+++ ENTRIES SUPPLIED +++

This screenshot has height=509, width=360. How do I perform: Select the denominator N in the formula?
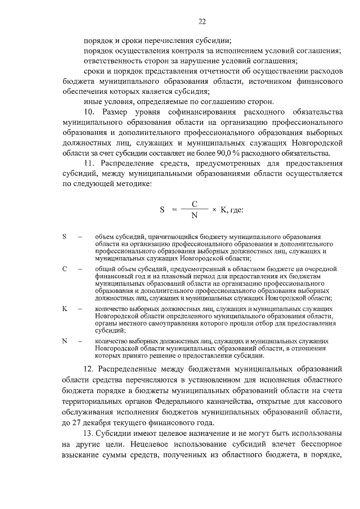pos(194,215)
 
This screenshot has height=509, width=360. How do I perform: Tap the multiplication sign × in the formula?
pos(214,210)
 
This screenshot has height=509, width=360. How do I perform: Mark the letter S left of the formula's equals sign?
pos(162,210)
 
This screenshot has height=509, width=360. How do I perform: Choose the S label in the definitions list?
pos(65,237)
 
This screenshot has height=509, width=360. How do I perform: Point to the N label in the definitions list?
pos(65,341)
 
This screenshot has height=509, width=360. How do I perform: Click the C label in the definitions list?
pos(65,269)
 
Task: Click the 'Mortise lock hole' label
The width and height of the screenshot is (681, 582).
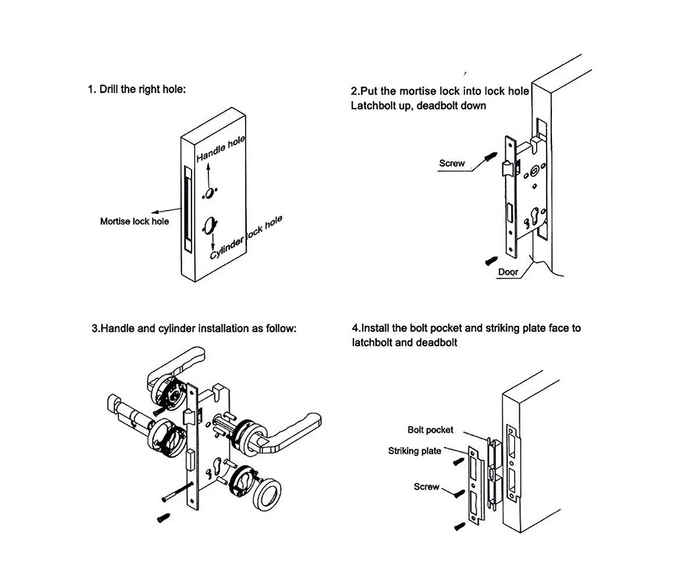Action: (134, 221)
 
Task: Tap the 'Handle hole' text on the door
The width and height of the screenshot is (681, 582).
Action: (221, 149)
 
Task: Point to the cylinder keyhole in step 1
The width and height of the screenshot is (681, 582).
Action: (211, 225)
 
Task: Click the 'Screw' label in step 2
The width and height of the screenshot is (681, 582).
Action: (452, 164)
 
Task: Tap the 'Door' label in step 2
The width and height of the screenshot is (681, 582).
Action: (508, 272)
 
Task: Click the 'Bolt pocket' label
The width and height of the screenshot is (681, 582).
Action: (430, 430)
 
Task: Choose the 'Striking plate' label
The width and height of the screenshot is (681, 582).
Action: (414, 451)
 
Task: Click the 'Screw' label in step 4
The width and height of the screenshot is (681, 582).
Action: (426, 487)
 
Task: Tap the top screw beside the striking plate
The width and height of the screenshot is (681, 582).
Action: (459, 462)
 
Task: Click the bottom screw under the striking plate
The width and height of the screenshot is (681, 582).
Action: (459, 527)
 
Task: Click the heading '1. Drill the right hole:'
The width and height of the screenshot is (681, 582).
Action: (137, 90)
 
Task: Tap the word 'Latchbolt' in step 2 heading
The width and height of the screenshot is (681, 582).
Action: (374, 106)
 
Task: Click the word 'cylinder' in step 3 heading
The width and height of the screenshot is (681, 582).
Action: (178, 328)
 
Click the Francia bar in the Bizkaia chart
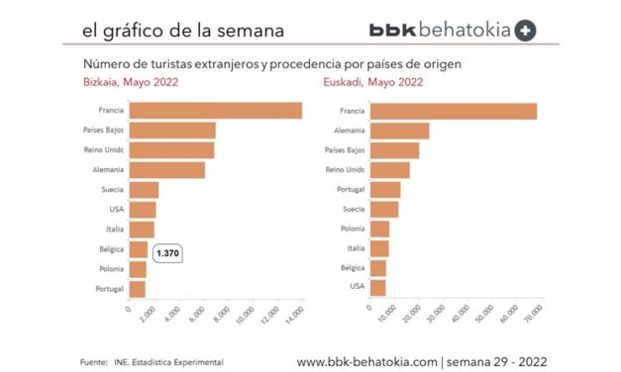pos(215,111)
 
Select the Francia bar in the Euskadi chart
pos(454,111)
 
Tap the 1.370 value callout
pos(168,253)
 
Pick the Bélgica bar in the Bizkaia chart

+++

-- REQUIREMENTS --
Convert all of the lines above into a numbered list, leaving out the blank lines and the pictures.

-- FULL ANSWER --
1. This screenshot has height=509, width=360. How do I perform: Select the denominator N in the formula?
2. pos(194,215)
3. This screenshot has height=509, width=360. How do I perform: Tap the multiplication sign × in the formula?
4. pos(214,210)
5. This screenshot has height=509, width=360. How do I perform: Mark the letter S left of the formula's equals sign?
6. pos(162,210)
7. This screenshot has height=509, width=360. How do I perform: Choose the S label in the definitions list?
8. pos(65,237)
9. This screenshot has height=509, width=360. How do I perform: Point to the N label in the definitions list?
10. pos(65,341)
11. This screenshot has height=509, width=360. How do I perform: Click the C label in the definitions list?
12. pos(65,269)
13. Task: Click the 'Mortise lock hole' label
14. The width and height of the screenshot is (681, 582).
15. Action: (134, 221)
16. Task: Tap the 'Handle hole' text on the door
17. The width and height of the screenshot is (681, 582).
18. Action: (221, 149)
19. Task: Point to the cylinder keyhole in step 1
20. The width and height of the screenshot is (681, 582).
21. Action: (211, 225)
22. Task: Click the 'Screw' label in step 2
23. The width and height of the screenshot is (681, 582).
24. Action: (452, 164)
25. Task: Tap the 'Door' label in step 2
26. The width and height of the screenshot is (681, 582).
27. Action: (508, 272)
28. Task: Click the 'Bolt pocket' label
29. The width and height of the screenshot is (681, 582).
30. Action: (430, 430)
31. Task: Choose the 'Striking plate' label
32. The width and height of the screenshot is (681, 582).
33. Action: (414, 451)
34. Task: Click the 'Screw' label in step 4
35. The width and height of the screenshot is (681, 582).
36. Action: (426, 487)
37. Task: Tap the top screw beside the striking plate
38. The width and height of the screenshot is (681, 582).
39. Action: (459, 462)
40. Task: Click the bottom screw under the striking plate
41. The width and height of the screenshot is (681, 582).
42. Action: (459, 527)
43. Task: Click the heading '1. Drill the right hole:'
44. The width and height of the screenshot is (681, 582).
45. Action: (137, 90)
46. Task: Tap the word 'Latchbolt' in step 2 heading
47. The width and height of the screenshot is (681, 582).
48. Action: (374, 106)
49. Task: Click the word 'cylinder' in step 3 heading
50. The width and height of the screenshot is (681, 582).
51. Action: (178, 328)
52. Click the Francia bar in the Bizkaia chart
53. pos(215,111)
54. Select the Francia bar in the Euskadi chart
55. pos(454,111)
56. Tap the 1.370 value callout
57. pos(168,253)
58. Pick the Bélgica bar in the Bizkaia chart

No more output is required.